Start of GIVEN ENTRIES

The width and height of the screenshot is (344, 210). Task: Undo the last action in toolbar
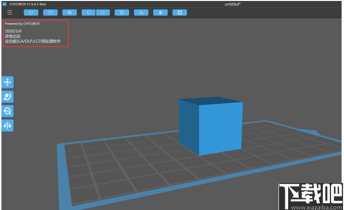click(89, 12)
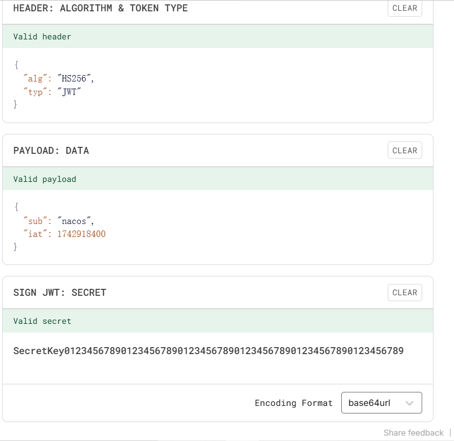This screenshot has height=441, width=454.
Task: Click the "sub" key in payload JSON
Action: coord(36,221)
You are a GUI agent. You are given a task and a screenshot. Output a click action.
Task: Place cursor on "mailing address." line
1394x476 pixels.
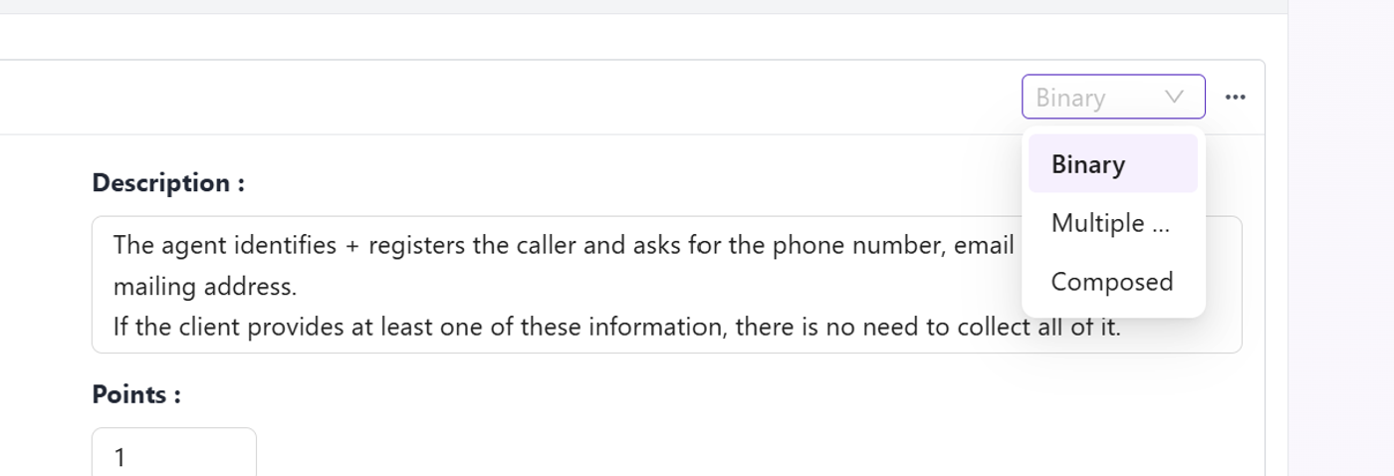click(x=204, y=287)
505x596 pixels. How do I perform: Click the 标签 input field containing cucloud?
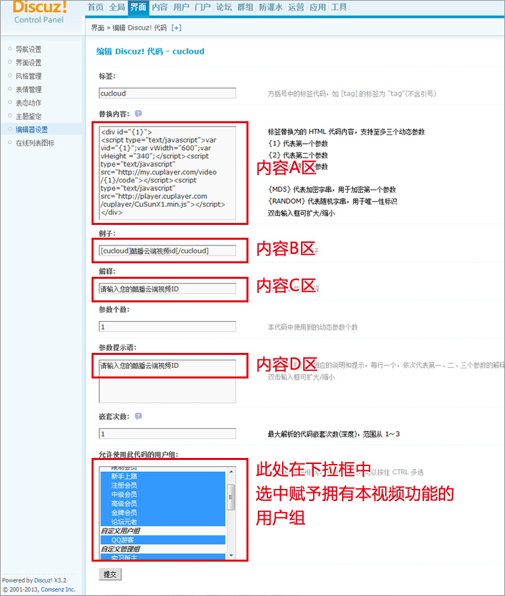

End of GIVEN ENTRIES

● **WHAT YOU ARE ASKED TO DO**:
Word for word, print all of the data; skip the pictures.

● **ANSWER SPACE**:
The width and height of the screenshot is (344, 210). Task: Undo the last action in toolbar
click(89, 12)
This screenshot has height=441, width=454.
Task: Click the "sub" key in payload JSON
Action: coord(36,221)
You are a GUI agent. You are given a task and a screenshot. Output a click action.
Task: Place cursor on "mailing address." line
1394x476 pixels.
click(x=204, y=287)
505x596 pixels. How do I perform: Click the 标签 input field containing cucloud?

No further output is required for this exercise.